Fall SAVY 2016 (Day 4) – Intro to Macromolecules
This week in Intro to Macromolecules, we began by reviewing our carbohydrate lab results from the previous week. We chose to analyze our results visually by creating a Venn diagram as a group, with the two overlapping circles being labeled “monosaccharides” and “starch.” We noticed that some foods contained just monosaccharides (ex. galactose) or just starch (ex. corn starch), while others contained both (ex. yellow squash). The students analyzed the data and tried to draw some generalizations about which types of foods contain which types of sugar. Some observations included that sweet-tasting foods usually contain monosaccharides and that many vegetables, especially ones that grow underground, contain starch. We also sought to put our carbohydrate knowledge to practical use by addressing questions in small groups about issues such as “low-carb” diets, what to eat to get energy quickly after exercise, the basis for lactose-intolerance, and the structural and caloric differences between artificial and natural sugars. I encourage you to ask your student about which question his/her group had and what they proposed as an answer.
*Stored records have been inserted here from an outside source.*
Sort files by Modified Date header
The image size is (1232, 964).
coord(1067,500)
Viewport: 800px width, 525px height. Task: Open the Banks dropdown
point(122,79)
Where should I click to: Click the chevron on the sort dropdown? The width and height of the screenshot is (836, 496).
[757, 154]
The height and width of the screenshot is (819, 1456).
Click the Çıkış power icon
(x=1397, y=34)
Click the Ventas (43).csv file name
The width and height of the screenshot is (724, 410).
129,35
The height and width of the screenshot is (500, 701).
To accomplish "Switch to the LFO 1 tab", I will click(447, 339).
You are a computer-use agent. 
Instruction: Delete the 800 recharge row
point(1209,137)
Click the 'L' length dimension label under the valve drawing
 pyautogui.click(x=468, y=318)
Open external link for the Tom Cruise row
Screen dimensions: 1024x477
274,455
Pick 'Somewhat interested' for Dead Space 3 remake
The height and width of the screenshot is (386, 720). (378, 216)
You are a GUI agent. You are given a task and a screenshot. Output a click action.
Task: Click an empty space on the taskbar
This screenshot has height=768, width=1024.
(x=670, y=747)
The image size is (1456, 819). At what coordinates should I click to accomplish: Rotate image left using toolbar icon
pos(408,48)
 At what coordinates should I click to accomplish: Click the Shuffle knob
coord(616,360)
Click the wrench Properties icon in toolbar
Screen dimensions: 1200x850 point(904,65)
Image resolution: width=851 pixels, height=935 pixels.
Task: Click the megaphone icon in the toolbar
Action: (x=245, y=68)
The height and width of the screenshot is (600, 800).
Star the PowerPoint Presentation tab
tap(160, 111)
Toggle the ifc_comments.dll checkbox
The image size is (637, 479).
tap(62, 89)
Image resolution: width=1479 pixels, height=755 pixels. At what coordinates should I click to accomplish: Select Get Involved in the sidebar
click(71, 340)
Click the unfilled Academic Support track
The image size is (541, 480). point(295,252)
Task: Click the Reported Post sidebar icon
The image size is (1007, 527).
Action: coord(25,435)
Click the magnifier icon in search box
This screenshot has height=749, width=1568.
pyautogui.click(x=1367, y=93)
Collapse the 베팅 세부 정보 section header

Next we began studying our second class of macromolecule—lipids. Just as carbohydrates are classified as “macromolecules” because they are composed of repeating sugar monomers, lipids are macromolecules because they are usually composed of multiple fatty acids joined together. We compared the structures of the three different categories of lipids (triglycerides, phospholipids, and steroids) and discussed the correlation between their structures and their names. We also compared the structure of fatty acids with and without double bonds using a molecular modeling kit. The students were quick to point out that addition of a double bond put a “kink” in what had previously been a relatively straight molecule and that addition of the double bond resulted in removal of two hydrogen atoms. Fatty acids lacking double bonds are called saturated fats (saturated with hydrogen atoms), while fatty acids containing double bonds are called unsaturated fats. After comparing the forms and sources of each type of fat (saturated vs. unsaturated), we had the opportunity to extract fat from three different types of food using acetone (an organic solvent in which lipids will dissolve). I am looking forward to next weekend when we will analyze our results. In the meantime, discuss with your student what types of fat he/she thinks will be present in mini chocolate chips, potato chips, and sunflower kernels. Also ask your student how he/she will be able to identify the type of fat present.